# START OF Provided text

Wednesday, April 9, 2014

Tri-Delts and Homework, A Review of Wild by Cheryl Stryed

In my senior year of college, I took an Honors course called Autobiography in America, run by a woman whose first order of business was to banish all Tri-Delts from class, due to their house's recent outbreak of the Swine Flu. I later learned that she was a (probably) lesbian Catholic who had come from Yale and was hesitant to take this job in Oklahoma because she wasn't confident she'd find anyone down here to date. I guess she must have found someone because on that first day of class she begged the nine of us sitting around the rectangular tables not to drop the class because she couldn't afford not to have this hour filled. She bribed us into staying by abolishing all papers and told us we could end the semester with a book report of our choice. I hadn't had any plans of dropping the course since it was one of the last I needed to graduate, but this lesson in negotiation by silence was priceless, and I thoroughly enjoyed getting out of what surely would have been torturous paper-writing for my hardest class thus far.

That's all in an effort to explain how this class happened to become my favorite and most memorable course in my college career. Without the dreaded papers looming over my head, I was free to read each book and present my opinions and thoughts without fearing for my GPA. Therefore, I read, week after week after week, the thirteen autobiographies that opened my eyes to a new genre of literature--or really, to a new way of getting to know a person. Reading the words that each author chose to share with me helped me decipher what from their life was most important to them versus what their Wikipedia article might say. If only all classes came without homework and Tri-Delts!

# END OF Provided text

• [Task instructions]
a. Reproduce the review starting at "That's all in" and ending at "homework and Tri-Delts!", renaming "GPA" to "grades" throughout.
b. Decide whether each statement agrees with the review, answering yes or no and quoting the words that settle it: (i) the instructor had come from Yale; (ii) the course ended with a required paper; (iii) the class read thirteen autobiographies.
The items that come after the review are separate material.

# START OF Raw records

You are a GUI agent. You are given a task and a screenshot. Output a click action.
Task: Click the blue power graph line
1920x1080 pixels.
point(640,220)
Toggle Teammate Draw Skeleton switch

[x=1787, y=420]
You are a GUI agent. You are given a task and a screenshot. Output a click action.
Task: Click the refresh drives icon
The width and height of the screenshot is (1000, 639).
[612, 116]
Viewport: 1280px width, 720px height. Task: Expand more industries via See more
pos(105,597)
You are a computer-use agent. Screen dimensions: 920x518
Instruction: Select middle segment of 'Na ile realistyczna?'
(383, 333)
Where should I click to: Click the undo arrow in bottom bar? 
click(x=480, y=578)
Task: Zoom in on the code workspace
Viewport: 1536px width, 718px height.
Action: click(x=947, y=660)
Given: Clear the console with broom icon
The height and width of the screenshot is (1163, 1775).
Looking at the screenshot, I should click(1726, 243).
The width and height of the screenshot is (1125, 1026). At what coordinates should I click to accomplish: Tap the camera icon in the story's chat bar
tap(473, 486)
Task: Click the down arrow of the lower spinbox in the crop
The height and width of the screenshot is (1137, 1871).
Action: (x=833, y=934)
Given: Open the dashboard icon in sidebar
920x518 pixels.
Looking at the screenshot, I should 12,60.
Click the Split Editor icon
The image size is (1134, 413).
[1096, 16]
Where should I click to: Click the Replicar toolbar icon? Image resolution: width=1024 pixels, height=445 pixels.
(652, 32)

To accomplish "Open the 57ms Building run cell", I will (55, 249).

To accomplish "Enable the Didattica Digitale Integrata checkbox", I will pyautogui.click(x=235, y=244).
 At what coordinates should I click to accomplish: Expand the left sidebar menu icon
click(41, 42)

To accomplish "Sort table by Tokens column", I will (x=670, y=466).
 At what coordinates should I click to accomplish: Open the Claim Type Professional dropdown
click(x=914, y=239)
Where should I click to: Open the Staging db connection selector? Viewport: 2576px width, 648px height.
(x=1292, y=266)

# END OF Raw records

• [Responses per task]
a.
That's all in an effort to explain how this class happened to become my favorite and most memorable course in my college career. Without the dreaded papers looming over my head, I was free to read each book and present my opinions and thoughts without fearing for my grades. Therefore, I read, week after week after week, the thirteen autobiographies that opened my eyes to a new genre of literature--or really, to a new way of getting to know a person. Reading the words that each author chose to share with me helped me decipher what from their life was most important to them versus what their Wikipedia article might say. If only all classes came without homework and Tri-Delts!

b.
(i) Yes: "had come from Yale"
(ii) No: "abolishing all papers and told us we could end the semester with a book report of our choice"
(iii) Yes: "the thirteen autobiographies"